## STATED PROBLEM
Turn every line of the rows below into a numbered list, skipping blank lines and leaving out the pictures.
** start RAW RECORDS **
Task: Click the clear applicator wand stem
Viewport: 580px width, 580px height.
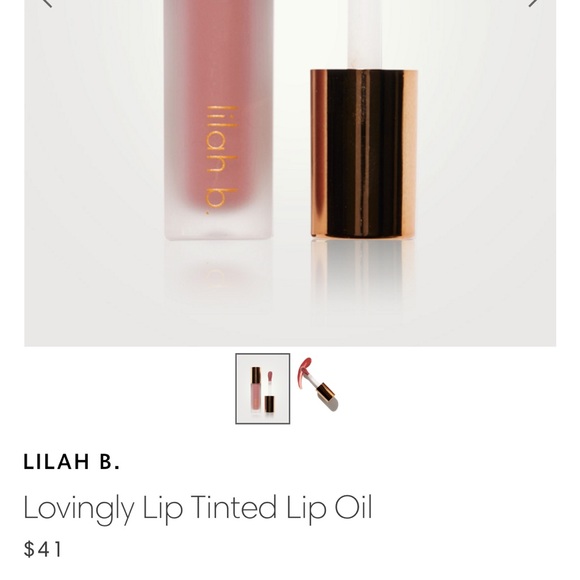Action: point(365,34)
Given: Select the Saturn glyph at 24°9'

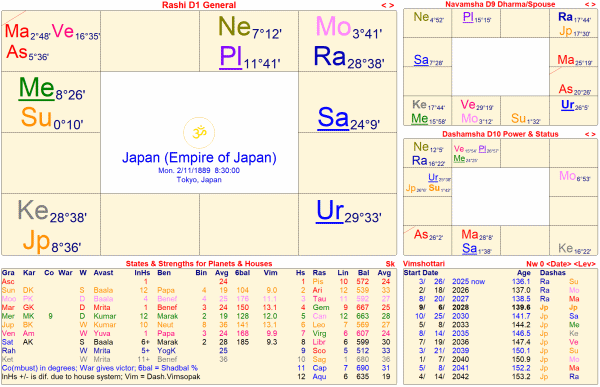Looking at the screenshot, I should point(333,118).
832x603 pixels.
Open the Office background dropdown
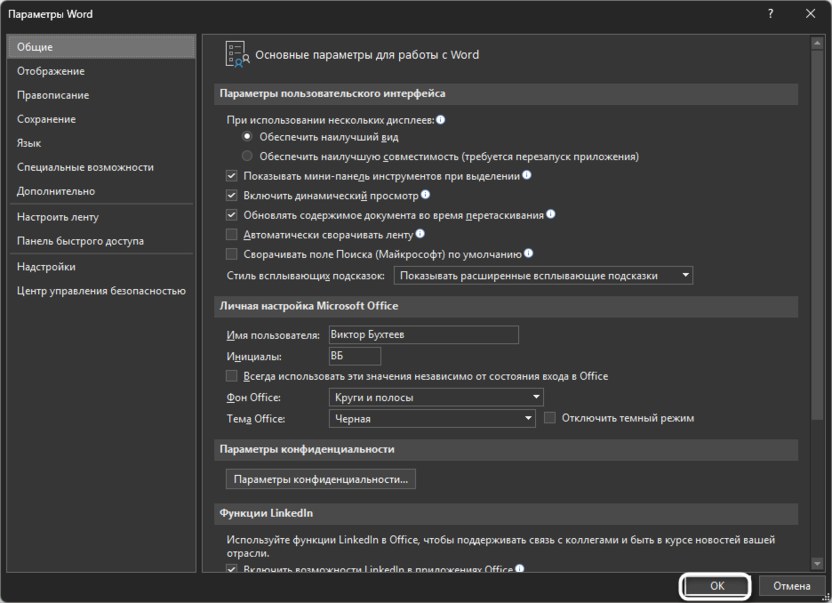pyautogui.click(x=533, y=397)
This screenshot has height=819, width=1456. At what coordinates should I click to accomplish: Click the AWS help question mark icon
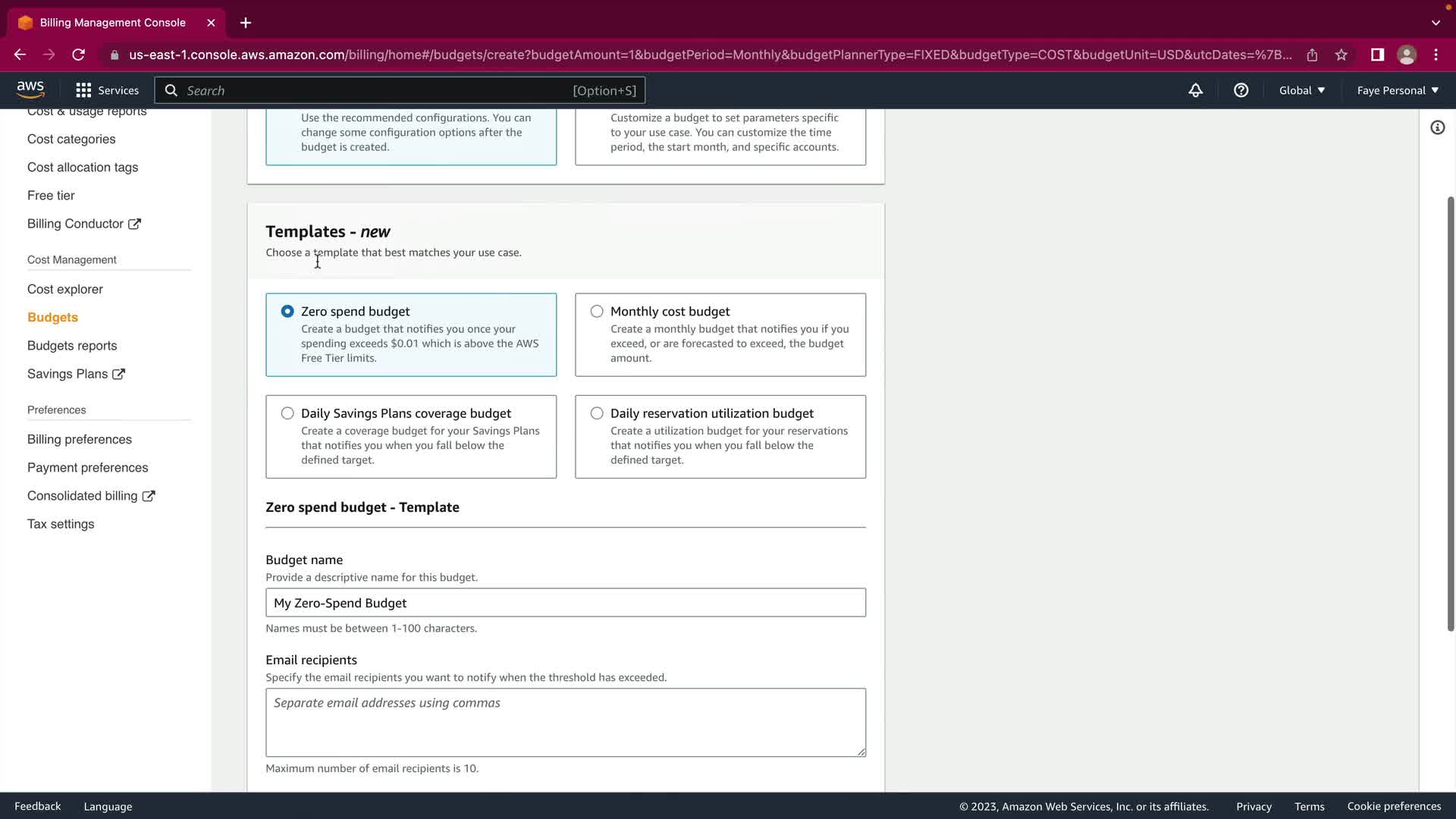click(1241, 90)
** end RAW RECORDS **
## WRITTEN ANSWER
1. Task: Click the clear applicator wand stem
2. Viewport: 580px width, 580px height.
3. Action: point(365,34)
4. Given: Select the Saturn glyph at 24°9'
5. Looking at the screenshot, I should point(333,118).
6. 832x603 pixels.
7. Open the Office background dropdown
8. pyautogui.click(x=533, y=397)
9. This screenshot has height=819, width=1456. At what coordinates should I click to accomplish: Click the AWS help question mark icon
10. click(1241, 90)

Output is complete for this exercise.